Ruptured anterior communicating artery aneurysm

Case contributed by Bruno Di Muzio
Diagnosis certain

Presentation

Worst headache ever.

Patient Data

Age: 45 years
Gender: Male

 

There is dense subarachnoid blood, predominantly in the anterior interhemispheric fissure, also in both sylvian fissures, and in the suprasellar cistern extending to the left side of the interpeduncular cistern. No intraparenchymal or intraventricular extension.

Ventricles and cortical sulci within normal limits for a patient of this age. No evidence of hydrocephalus.

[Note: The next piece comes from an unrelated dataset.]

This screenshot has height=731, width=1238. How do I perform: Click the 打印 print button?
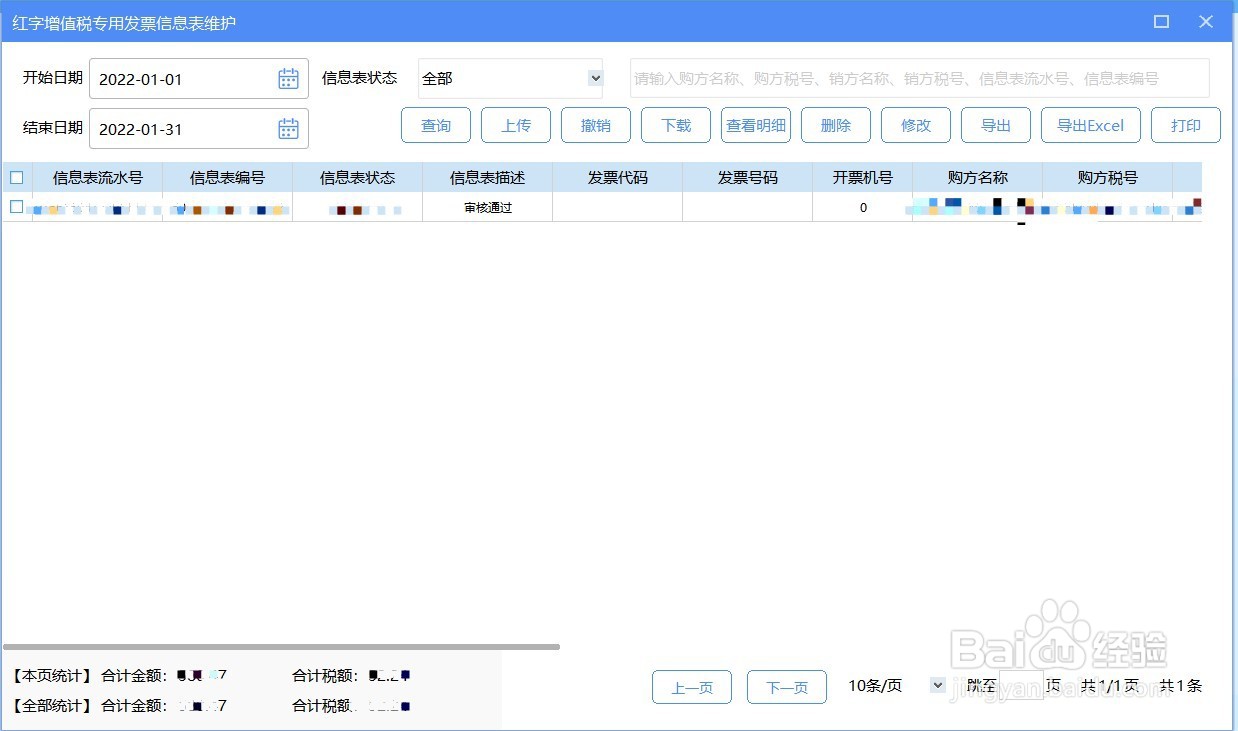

No evidence of acute vascular territory infarct.

Visualized paranasal sinuses and mastoid air cells are well-aerated. No concerning bone lesion.

CTA COW (aortic arch to vertex)

There is a 1.1 x 0.8.x 0.8 cm lobulated aneurysm arising from the anterior communicating artery. This has a wide - 5 mm - neck. It fills from supply via the left A1 segment.

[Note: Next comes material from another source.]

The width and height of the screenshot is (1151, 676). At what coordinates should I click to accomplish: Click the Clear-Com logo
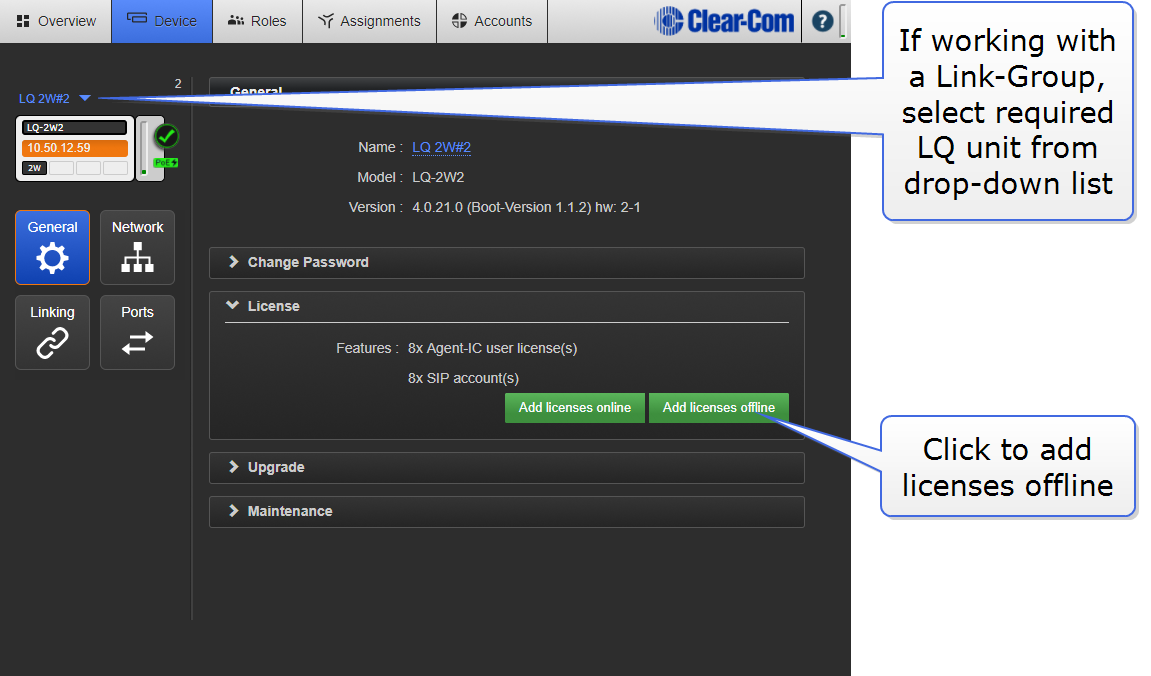pos(724,21)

The right A1 segment is hypoplastic.

Both the left and right A2 segments arise from the base of the aneurysm.

No other aneurysm is demonstrated.

 

Conclusion:

Lobulated wide neck anterior commuting artery aneurysm.

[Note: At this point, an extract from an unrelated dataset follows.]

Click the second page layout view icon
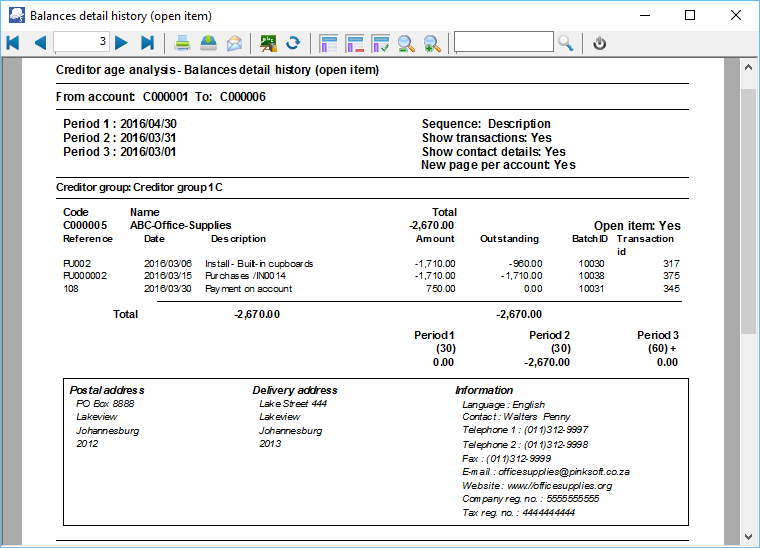Viewport: 760px width, 548px height. click(x=354, y=43)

Acute subarachnoid hemorrhage with distribution of blood compatible with rupture of the ACom aneurysm.

Anterior communicating artery aneurysm Endovascular Treatment

Diagnostic angiography 11 x 7 x 4 mm, daughter aneurysms, broad necked, arising from dominant left A1 segment. Right A1 segment is aplastic. Questionable area involving the right P1 of either dysplastic segment versus very small bleb aneurysm, worthy of follow up.

Case Discussion

Berry cerebral aneurysms occur in ~90% in the anterior circulation, and the ACA/ACoA complex accounts for ~30-40% of those. 

Treatment of large or symptomatic aneurysms should be considered, with either endovascular coiling or surgical clipping. This case illustrates a ruptured aneurysm treated by coiling.